Rzucił pracę i udał się w podróż życia ze swoim pupilem
Warto podążać za swoimi marzeniami
A gdyby tak zrezygnować z dotychczasowego życia, spakować się i udać w podróż? Taką decyzję podjął Sergi Basoli, który wraz ze swoim psem Nirvaną przemierza kajakiem wody Morza Śródziemnego, by codziennie dopływać do nieznanych mu miejsc.
Pochodzący z Barcelony Sergi Basoli w 2013 r. zrobił coś, o czym wielu marzy, choć tylko garstka ma odwagę dokonać tak wielkiej zmiany w swoim życiu – rzucił pracę inżyniera, by udać się w podróż życia.
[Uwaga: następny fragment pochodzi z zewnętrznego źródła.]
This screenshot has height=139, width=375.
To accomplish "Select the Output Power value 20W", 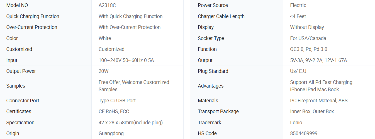I will click(x=104, y=71).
Nie jest sam, świat przemierza ze swoim czworonożnym przyjacielem – psem, który wabi się Nirvana. Zobacz na kolejnych slajdach, jak wygląda ich wyprawa!
Wolność i swoboda
Świat przemierza na kajaku. Wyruszył z portu olimpijskiego w Barcelonie i zaczął płynąć wzdłuż linii brzegowej. W ciągu trzech lat dotarł do wielu miejsc w obrębie swojego kraju i basenu Morza Śródziemnego. Hiszpan wraz ze swoim pupilem przebył ponad 5 tys. kilometrów. Sergio każdy dzień podróży dokumentuje na Instagramie. Osoby, które śledzą go w popularnym serwisie społecznościowym na bieżąco, wiedzą, gdzie się znajduje, co robi i ile dni minęło od początku jego wyprawy.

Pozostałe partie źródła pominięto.